Managing data with an object storage system
A comprehensive collection of articles, videos and more, hand-picked by our editors
With the rapid growth of unstructured data in corporate systems, technologies that can effectively store large amounts of discrete files have begun to emerge. Scale-out and internal cloud systems are chief among them, but often under the hood of these approaches is an entirely different way of handling data: object-based storage.
To date, the file system has been king. It provides some form of central database that is referred to when an application requests data. The database typically contains information about the file, including directory (tree) information, physical (hard drive) location of related blocks, security and access restrictions.
It’s a hierarchical, location-based method of storing information about files. As data stores grow, traditional file systems soon become very complex. And they’re limited in the number of files they can deal with.
One response to ballooning numbers of files is to partition file systems into volumes. This helps resolve latency issues but adds management overheads as data becomes separated from other data.
Additionally, as file systems get bigger, the usual methods of protecting data against hardware failure—such as RAID—become too cumbersome. Not only do RAID rebuilds take days, RAID also imposes rigid disk organisational structures.
It is also expensive to power huge disk arrays, and RAID can offer no protection against bit errors on disk, which become statistically more likely as capacities increase. All this suggests that a new way of storing and managing files is called for.
Object-based storage scalability and robustness
Object-based storage dispenses with the hierarchical file system, so there are no nested subfolders. Instead, it uses an indexed flat-file structure in which each object is given a unique ID. Each object acts as a container for end users' files, and indexes are often held in RAM, making them very fast to access.

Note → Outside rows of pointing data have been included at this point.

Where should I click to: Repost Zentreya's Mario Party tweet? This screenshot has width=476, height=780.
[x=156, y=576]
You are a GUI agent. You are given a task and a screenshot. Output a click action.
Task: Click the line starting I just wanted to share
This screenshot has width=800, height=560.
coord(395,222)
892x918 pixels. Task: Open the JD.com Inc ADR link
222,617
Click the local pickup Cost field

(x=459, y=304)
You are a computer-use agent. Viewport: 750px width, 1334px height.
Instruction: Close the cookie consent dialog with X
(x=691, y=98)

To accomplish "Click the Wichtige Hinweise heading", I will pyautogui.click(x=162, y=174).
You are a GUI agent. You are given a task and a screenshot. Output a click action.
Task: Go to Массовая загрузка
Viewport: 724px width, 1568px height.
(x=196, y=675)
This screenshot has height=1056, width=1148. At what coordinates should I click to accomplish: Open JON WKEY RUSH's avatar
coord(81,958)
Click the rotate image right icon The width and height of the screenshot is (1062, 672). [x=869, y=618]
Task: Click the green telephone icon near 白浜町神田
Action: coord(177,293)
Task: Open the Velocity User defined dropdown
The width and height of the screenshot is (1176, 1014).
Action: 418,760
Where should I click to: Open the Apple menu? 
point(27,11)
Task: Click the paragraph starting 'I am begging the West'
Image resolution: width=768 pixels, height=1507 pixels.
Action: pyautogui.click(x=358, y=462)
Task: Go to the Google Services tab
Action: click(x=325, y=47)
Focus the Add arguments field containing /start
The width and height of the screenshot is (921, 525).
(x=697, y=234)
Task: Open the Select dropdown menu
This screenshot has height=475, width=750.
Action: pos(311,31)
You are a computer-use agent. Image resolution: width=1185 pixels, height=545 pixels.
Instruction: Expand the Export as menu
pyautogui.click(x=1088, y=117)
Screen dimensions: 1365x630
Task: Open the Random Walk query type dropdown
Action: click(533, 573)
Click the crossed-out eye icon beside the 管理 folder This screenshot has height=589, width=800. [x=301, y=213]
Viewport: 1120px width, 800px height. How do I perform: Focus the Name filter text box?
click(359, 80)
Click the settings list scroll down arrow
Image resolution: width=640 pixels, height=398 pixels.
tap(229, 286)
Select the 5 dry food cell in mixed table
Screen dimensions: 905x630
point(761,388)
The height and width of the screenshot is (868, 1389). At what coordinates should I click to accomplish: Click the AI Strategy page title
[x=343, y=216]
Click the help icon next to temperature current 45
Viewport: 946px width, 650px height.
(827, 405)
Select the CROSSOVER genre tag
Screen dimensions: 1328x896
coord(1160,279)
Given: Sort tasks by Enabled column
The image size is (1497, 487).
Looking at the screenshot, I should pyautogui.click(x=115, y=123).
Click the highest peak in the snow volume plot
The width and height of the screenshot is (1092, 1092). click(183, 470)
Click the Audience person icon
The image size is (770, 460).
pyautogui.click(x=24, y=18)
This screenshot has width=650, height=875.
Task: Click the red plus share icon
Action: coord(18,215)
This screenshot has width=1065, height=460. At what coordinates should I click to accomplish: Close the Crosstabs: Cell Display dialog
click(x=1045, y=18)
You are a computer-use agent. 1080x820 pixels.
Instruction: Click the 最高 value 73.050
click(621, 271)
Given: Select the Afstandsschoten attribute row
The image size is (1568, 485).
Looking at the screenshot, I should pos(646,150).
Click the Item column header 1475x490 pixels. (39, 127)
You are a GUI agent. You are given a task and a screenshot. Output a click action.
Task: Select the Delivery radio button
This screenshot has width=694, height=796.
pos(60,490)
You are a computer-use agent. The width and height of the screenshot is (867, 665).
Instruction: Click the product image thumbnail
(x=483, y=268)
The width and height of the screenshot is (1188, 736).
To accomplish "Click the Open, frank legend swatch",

Additionally, object stores tend to include more metadata, which then enables storage managers to contextualise a file and so manage and back it up more efficiently. For example, a JPEG file might be a picture of an employee's new baby, or it might be a product blueprint. Outside its original context—usually its directory—there is no way of understanding the file's content without richer metadata.
There are strong similarities between the major vendors' various implementations of object-based storage, although they do differ in detail and positioning.
EMC offers its Centera Content-Addressed Storage System for object-based archiving. The system consists of a set of Linux-based networked servers divided into storage and access nodes. The company also promotes its cloud storage platform, Atmos, for production data.
Dell's DX6000 Object Storage system uses Caringo's CAStor software to manage the hardware. It uses a memory-based index, which, Caringo says, means a file's address can be found within 20 microseconds. According to the company, 4 GB of RAM can contain an index of 400 million objects, and the system scales without performance penalty. Dell does not distinguish between the archive and production storage markets and is effectively in competition with both of EMC's products.
NetApp's StorageGRID object-based product uses the company's Ontap GX storage operating system. Its file and metadata repositories can accommodate billions of files and petabytes of capacity. You can access the system via HTTP or using CIFS or NFS, and the system can be federated across multiple sites.
So, there's a range of object-based storage products designed to fix the problems created by ever-growing numbers of files. Now let’s take a look at how object-based storage products are being implemented in Europe.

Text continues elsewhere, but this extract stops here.